Panikattacken


Die 28- jährige, sehr lebhafte und emotional intensive Patientin, alleinerziehende Mutter einer 10 -jährigen Tochter, sozial gut integriert, suchte mich mit Panickattacken auf.
Diese traten spontan und unvorhersagbar auf. Im Laufe der Behandlung zeigte sich eine
Lebensgeschichte, bei der ich staune, daß die Patientin sich zu einer so soliden
Persönlichikeit entwickelt hat. Es fehlt fast nichts: Zerrüttete Familienverhältnisse,
körperliche und seelische Übergriffe, sexueller Mißbrauch, Selbstmord. Nun, nachdem ich ein Jahr mit zum größten Teil asozial gewordenen Suchtkranken gearbeitet habe
erschreckt mich auch das nicht. Wir arbeiteten innerhalb eines halben Jahres die
Biographie der Patientin auf und desensibilisierten sie für die schrecklichsten Erlebnisse.
Die Panikattacken verschwanden. Da schrieb sich die Patientin für ein Studium ein. Nun
war sie nicht mehr doppelt sondern gleich dreifach belastet: Mutter, Angestellte und
Studentin, und außerdem muß die Lebenslust ja auch noch irgendwo ausgelebt werden.

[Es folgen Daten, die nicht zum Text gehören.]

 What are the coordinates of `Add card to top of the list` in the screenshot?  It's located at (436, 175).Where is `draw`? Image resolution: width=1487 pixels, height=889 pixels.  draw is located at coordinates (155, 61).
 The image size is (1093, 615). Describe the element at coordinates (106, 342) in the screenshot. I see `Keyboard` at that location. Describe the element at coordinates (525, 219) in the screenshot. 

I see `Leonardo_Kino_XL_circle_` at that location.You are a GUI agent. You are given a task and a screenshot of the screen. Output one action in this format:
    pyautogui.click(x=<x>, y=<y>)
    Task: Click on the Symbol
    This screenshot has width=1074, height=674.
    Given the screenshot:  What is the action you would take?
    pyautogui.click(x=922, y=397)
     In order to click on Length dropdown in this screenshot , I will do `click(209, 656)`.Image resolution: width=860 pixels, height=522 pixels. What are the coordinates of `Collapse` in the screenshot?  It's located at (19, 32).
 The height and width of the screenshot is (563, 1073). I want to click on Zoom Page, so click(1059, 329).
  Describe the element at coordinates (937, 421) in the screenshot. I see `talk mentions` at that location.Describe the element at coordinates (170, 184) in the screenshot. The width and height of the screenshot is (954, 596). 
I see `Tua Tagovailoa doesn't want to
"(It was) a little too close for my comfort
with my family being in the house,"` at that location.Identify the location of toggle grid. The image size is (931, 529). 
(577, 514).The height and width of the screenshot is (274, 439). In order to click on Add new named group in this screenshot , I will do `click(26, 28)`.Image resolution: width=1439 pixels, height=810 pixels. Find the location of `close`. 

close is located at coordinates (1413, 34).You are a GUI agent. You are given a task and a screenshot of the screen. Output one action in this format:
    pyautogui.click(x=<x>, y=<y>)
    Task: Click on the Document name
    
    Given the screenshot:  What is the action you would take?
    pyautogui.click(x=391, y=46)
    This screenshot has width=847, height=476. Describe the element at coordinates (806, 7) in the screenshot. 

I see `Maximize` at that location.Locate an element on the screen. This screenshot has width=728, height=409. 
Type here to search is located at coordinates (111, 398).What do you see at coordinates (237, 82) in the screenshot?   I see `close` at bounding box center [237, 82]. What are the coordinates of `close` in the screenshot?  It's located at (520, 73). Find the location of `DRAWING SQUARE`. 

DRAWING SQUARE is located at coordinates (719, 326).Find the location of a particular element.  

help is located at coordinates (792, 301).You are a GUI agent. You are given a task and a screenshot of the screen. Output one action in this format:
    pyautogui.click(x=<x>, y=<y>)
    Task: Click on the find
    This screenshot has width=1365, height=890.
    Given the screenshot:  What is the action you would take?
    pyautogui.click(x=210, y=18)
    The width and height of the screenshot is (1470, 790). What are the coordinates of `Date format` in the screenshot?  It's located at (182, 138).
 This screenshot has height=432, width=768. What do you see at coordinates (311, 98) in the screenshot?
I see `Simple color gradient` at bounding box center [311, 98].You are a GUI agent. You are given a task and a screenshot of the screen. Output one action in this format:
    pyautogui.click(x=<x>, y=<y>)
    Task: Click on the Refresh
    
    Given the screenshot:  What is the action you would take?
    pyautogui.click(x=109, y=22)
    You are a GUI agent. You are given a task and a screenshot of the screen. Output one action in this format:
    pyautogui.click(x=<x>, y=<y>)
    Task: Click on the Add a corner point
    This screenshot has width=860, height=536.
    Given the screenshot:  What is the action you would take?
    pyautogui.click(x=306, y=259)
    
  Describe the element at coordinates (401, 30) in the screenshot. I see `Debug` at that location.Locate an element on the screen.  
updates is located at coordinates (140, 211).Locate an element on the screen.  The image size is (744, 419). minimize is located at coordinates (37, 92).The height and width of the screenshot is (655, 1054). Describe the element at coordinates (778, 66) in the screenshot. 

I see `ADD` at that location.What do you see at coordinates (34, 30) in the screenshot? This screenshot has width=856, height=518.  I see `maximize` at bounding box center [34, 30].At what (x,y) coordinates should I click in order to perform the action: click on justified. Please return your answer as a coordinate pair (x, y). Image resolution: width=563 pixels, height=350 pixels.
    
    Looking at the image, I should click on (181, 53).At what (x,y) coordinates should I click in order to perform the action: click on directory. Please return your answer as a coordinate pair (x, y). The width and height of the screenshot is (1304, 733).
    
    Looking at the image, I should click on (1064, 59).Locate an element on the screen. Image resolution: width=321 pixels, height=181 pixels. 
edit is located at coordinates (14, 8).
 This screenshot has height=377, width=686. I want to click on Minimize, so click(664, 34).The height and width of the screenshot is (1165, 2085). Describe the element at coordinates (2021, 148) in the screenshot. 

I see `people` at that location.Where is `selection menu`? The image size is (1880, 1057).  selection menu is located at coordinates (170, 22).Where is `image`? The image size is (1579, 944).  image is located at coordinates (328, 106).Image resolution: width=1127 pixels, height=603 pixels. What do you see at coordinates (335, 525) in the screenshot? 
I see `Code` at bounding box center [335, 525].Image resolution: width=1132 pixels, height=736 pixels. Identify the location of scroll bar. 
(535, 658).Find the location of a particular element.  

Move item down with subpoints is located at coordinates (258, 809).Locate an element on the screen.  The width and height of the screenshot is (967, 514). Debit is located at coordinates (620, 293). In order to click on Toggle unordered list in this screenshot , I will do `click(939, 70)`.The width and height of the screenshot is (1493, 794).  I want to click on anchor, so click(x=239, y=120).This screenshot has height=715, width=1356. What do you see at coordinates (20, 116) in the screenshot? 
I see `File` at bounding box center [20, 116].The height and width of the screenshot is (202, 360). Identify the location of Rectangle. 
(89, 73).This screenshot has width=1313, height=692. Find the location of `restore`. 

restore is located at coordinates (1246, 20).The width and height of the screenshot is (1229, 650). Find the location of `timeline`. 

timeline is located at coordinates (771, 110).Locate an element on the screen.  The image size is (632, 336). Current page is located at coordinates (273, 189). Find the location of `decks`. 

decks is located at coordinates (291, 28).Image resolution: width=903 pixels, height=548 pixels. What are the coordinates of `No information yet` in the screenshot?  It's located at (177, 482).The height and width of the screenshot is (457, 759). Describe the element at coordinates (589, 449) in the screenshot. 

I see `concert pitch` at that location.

Und in allen Bereichen stellte die Patientin höchste Anforderungen an sich.
Prompt kehrten Ängste zurück, doch waren diese nun nicht mehr frei flottierend sondern gebunden, d.h. sie wurden durch den Anblick spitzer Gegenstände und den Gedanken ihrer Tochter etwas anzutun ausgelöst.
Wir arbeiteten noch ein Jahr an diesen ßngsten und brachten immer wieder
vorübergehende Besserungen zustande. Daß die Anfälle nicht völlig verschwunden blieben hängt deutlich mit der Selbstüberforderung der Patientin zusammen.